Women’s World Banking is starting on a journey to find out if data can predict the future of women’s economic empowerment—and we’d like you to follow along.
The task is daunting, even for a team of data scientists who love crunching the numbers. Many institutions—the World Bank, the EIU, Brookings Institution, the IMF, and Kantar, to name a few—have set out to track country-level progress toward access to and usage of financial tools. We know from these efforts, however, that the gap between women’s and men’s financial inclusion varies by country, according to the World Bank Global Findex (2018). For example, in Pakistan, for every one woman with an account there are five men. In Indonesia, men and women have very similar rates of account ownership. We also know that financial inclusion does not automatically translate to women’s economic empowerment. The picture is more complicated with social norms, legal and regulatory frameworks, technology access, on-ramps to financial inclusion, and other factors straining or improving the relationship between financial inclusion and economic empowerment among women.

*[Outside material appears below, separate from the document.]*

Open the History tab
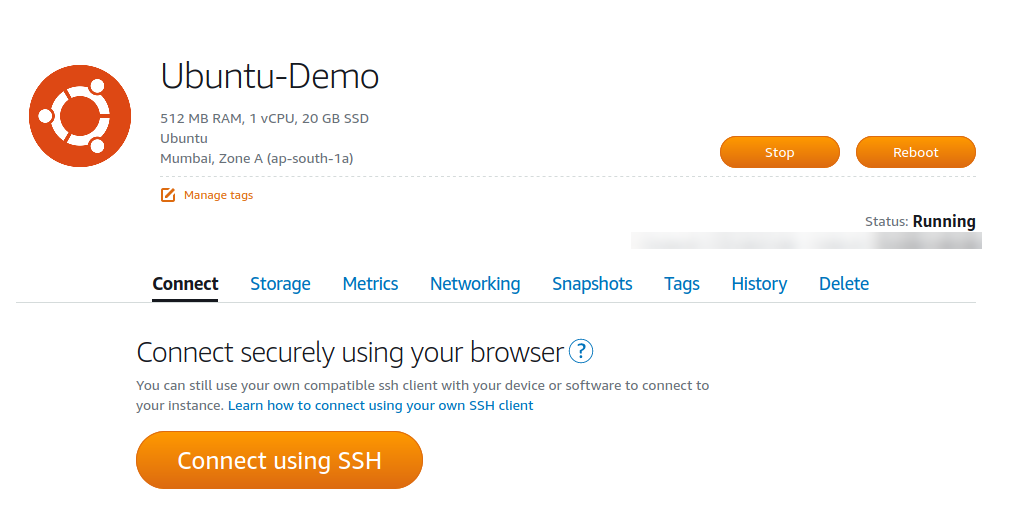Screen dimensions: 1013x513 759,284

Our hypothesis is that a cluster of policies or enabling environmental factors facilitates women’s economic empowerment through financial inclusion. Fortunately, there are datasets developed by our peer institutions (some listed above) that explore the policy landscape, enabling environment, financial inclusion, and economic empowerment. We will use these datasets to look at key policies and track their correlation with outcome variables for women over time.
Through this data-driven exercise, we want to identify turnkey policies that unlock women’s economic empowerment through financial inclusion. With resulting recommendations, we will have evidence to drive our policy advocacy around the world. Once we build and test the model, we can project the results of interventions. For example, if a country reforms its movable collateral laws, what might that mean for women’s ease of doing business through the availability of business credit? If a country creates a universal ID system, do women have more agency over their household finances because they have easy access to a safe place to store their funds?
We are thrilled by this opportunity, as the Cloudera Foundation’s first Data4Change Accelerator grantee. This project gives us the freedom to explore what the data tell us, and flexibility if the data do not coalesce into a cohesive model. We are eager to move forward, with technical guidance, thought partnership and financial support from the Cloudera Foundation, and will keep you posted as we progress over the next six months.